Why statistics tend not only to describe the world but to change it

Lorraine Daston

  • The Politics of Large Numbers: A History of Statistical Reasoning by Alain Desrosières, translated by Camille Naish
    Harvard, 368 pp, £27.95, October 1998, ISBN 0 674 68932 1

Is the Gross Domestic Product real? How about the unemployment rate? Or the population of the United Kingdom? These are entities that hover between the realms of the invented and the discovered. On the one hand, they are creatures of classification and calculation, of conventions of coding, modelling and sampling. It is the artifice of definition that makes them cohere – or unravel. Depending on the method by which GDP is reckoned (e.g. sum total of all rents, wages, profits, interest and dividends as against national expenditure on goods and services), or how unemployment is defined (without a job? without a job and actively seeking one?), different numbers result. More disturbingly for common-sense realism, these entities come into being (and sometimes pass away) in specific historical circumstances that don’t satisfy the usual criteria of solidity and permanence for bona fide things in the world. Why did the category of ‘unemployment’ supersede that of ‘poverty’ around the turn of this century? And why are international population and medical statistics so hard to standardise? On the other hand, statistical entities are robust and vigorous: GDP and the unemployment rate guide government planning and affect the outcome of elections. Actuarial statistics, which correlate the risk of car accidents primarily with horsepower in Germany but with the age and sex of the driver in the United States, set the price of policies and are the foundation of vast fortunes for insurance companies. The categories of national labour statistics are only approximately translatable, even among the homogenised economies of the European Community: to be a Beamter or cadre or manager is not just to assume a label, but to take on a distinct persona.

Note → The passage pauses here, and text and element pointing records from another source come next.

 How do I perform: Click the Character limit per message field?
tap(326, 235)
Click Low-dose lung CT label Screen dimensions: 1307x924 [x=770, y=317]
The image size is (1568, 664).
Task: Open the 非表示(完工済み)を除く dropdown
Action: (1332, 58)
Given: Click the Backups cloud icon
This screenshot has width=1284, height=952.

If they are not part of the durable furniture of the world, the same everywhere and always, statistical entities nonetheless change the world. They are, as Alain Desrosières puts it, ‘things that hold’.

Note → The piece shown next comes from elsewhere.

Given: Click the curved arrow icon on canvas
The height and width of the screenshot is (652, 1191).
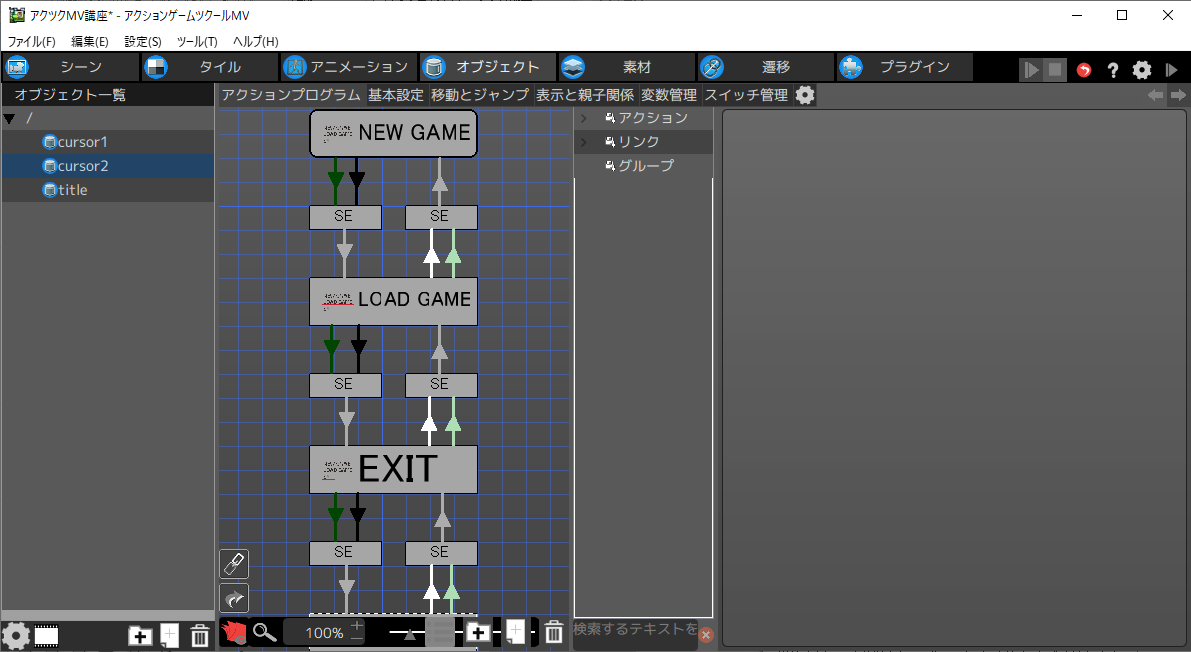Looking at the screenshot, I should [233, 598].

Desrosières’s book is a philosophical and sociological reflection on the history of statistics, the most matter-of-fact of all disciplines. He draws liberally on the dernier cri sociology of science (in the mode of Bruno Latour and Michel Callon), on medieval philosophy (he is especially enamoured of the 14th-century debates between realists and nominalists), and on standard political histories of Britain, France, Germany and the US in order to retell the convoluted story of the science and practice of modern statistics and how the qualitative descriptions used by early modern states to keep track of their subjects and wealth eventually merged with the mathematical theory of probability to bring it about. Desrosières himself is the kind of hybrid that perhaps only the French system of education, with its emphasis on philosophy and mathematics, could have produced. He is Administrateur at the Institut National de la Statistique et des Etudes Economiques (INSEE) in Paris, i.e. a practitioner of the arcana of government statistics, as well as the author of several historical and sociological studies analysing the conceptual and political preconditions for doing government statistics.

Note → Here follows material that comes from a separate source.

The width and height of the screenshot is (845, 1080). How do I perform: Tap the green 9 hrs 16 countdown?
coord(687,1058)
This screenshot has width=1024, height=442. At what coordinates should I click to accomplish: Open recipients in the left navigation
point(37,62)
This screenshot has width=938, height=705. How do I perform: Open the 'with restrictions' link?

Desrosières has no intention of debunking the tools of his trade. Rather, he wants to understand what he calls the ‘paradox’ of things that are simultaneously real and conventional. He is rightly puzzled by (but also admiring of) the techniques of categorising and manipulating data that have overcome their often bizarre and controversial origins to become reliable and unassailable. His history is honestly presented as mostly a synthesis of the work of those scholars – Ian Hacking, Marie-Noëlle Bourguet, Theodore Porter, Stephen Stigler, Mary Morgan and others – who have, since the 1980s, richly documented the development of probability and statistics. What is original about Desrosières is that he narrates the story from the point of view of a statistician-cum-metaphysician.

Although his history has an 18th-century prologue and a post-World War Two epilogue, the real action takes place c.1835-1935, when governments in Europe and the US established official statistical bureaux, when there was quantitative data-gathering on an unprecedented scale, when social reformers looked to statistics to diagnose and even cure the ills of industrial cities, and when descriptive statistics met and eventually married mathematical probability. It is this long and hesitant courtship and the subsequent careers of its offspring that supply Desrosières’s main plot.

The life and works of the Belgian statistician Adolphe Quetelet (1796-1874) may serve as an epitome. After studying mathematics, Quetelet persuaded the Belgian Government to send him to Paris to study astronomy with Pierre-Simon de Laplace, the acknowledged doyen of the discipline. There he imbibed not only Laplace’s celestial mechanics but also his treatises on probability theory and his enthusiasm for criminal statistics – which the French Government had begun to collect systematically in the 1820s. When Quetelet returned to Brussels he was rewarded with the directorship of the new observatory there, but after the succès fou of Sur l’homme et le développement de ses facultés, ou Essai d’une physique sociale (1835), he devoted his career to gathering, interpreting and organising – indefatigably and internationally – social statistics.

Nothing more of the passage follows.